Filling a hole in his list, analyst Michael J. Freudenstein of J.P. Morgan Securities Inc. initiated coverage of Metris with a market performer rating.
With the possibility of a rougher economic climate looming, Metris is likely to be among the first to feel the pain in the credit card group, Mr. Freudenstein wrote. The company, a subprime lender with the second-highest loss rates at Sept. 30, will suffer from continuing portfolio seasoning and probably unsustainably low levels of unemployment, he wrote.
Still, Mr. Freudenstein said, he is impressed with Metris ability to produce less volatile income and expects that its earnings this year will have grown 49%, to $2.11 per share, and that they will reach $2.55 next year. Our estimates assume healthy organic managed loan growth, modest net new account additions, a modest contraction in the net interest margin, strong fee-based revenue growth, and higher credit costs, his report said.
Metris concentrates on moderate-income households with an average annual income of $35,000. It offers fee-based products, such as insurance and warranty enhancements, around the card service, according to Mr. Freudensteins report.
Meredith A. Whitney, an analyst at First Union Securities, said she expects the chargeoffs for the group to rise 15% next year and said that the rate for Metris should be higher than that. She gave Metris a buy rating but all its peers a strong buy.
Ms. Whitney said that Metris gets penalized for its comparatively lower earnings and its higher risk profile as a subprime lender.
Mr. Freudenstein agreed. He said the market also sometimes takes a different view of Metris because of its capital structure: The investment firm Thomas H. Lee Co. owns 31% of the company.

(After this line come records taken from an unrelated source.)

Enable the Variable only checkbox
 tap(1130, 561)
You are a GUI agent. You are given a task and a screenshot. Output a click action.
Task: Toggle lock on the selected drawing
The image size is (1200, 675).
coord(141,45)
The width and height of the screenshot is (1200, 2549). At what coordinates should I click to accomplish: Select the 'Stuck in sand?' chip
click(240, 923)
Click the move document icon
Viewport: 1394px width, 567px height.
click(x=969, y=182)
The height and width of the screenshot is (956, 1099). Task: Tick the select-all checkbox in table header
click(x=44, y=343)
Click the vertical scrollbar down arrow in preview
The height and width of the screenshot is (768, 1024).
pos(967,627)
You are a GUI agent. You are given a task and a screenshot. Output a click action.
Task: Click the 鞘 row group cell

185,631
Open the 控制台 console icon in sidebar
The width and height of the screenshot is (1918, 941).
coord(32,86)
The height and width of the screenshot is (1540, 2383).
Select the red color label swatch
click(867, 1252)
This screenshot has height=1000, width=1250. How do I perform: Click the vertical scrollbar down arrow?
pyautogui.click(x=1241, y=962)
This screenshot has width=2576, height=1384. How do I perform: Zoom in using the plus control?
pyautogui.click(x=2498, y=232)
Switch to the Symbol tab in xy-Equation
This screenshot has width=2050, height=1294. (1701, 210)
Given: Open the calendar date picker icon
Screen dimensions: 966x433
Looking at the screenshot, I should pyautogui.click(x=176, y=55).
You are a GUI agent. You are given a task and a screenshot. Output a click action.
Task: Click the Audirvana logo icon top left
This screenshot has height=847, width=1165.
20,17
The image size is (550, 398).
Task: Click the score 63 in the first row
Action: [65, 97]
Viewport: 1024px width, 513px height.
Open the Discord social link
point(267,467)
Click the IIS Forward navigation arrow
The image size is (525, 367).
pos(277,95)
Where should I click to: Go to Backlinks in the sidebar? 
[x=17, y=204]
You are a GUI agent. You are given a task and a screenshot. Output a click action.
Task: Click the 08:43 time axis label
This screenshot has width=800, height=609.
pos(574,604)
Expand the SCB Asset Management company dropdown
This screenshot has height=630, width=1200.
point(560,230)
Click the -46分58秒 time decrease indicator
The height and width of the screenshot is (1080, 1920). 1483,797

David Hines, president and director of research at the Avalon Research Group in Boca Raton, Fla., said that Metris is an accident waiting to happen and that he keeps rating the company a sell.
Mr. Hines guessed that all of Metris accrued income comes from late and overdue fees paid by low-income families who cannot get credit elsewhere. This does not seem like a sustainable business model, he said.
Metris was up 6.25 cents, or 0.26%, in Monday trading, closing at $24.5625 on a day that saw financial stocks enjoy a general upswing as they await the outcome of the Federal Open Market Committee meeting today.
The American Banker index of top 50 banks was up 4.45% and its index of 225 banks 6.08%; the Standard & Poors 500 index was up 0.81%. Only the Nasdaq composite index continued to slide, closing down 1.08%.
Charles Blood, director of financial markets strategy at Brown Brothers, Harriman & Co., wrote in his market outlook Monday that he believes recent economic reports have been weak enough to encourage the Fed to actually reduce rates at its Dec. 19 meeting. And The Wall Street Journal reported that some within the Fed are pressing for more than just a neutral outlook.
However, most economists expect the Fed only to set the stage for a rate cut early next year by shifting the wording of its scheduled statement to a neutral stance regarding inflation.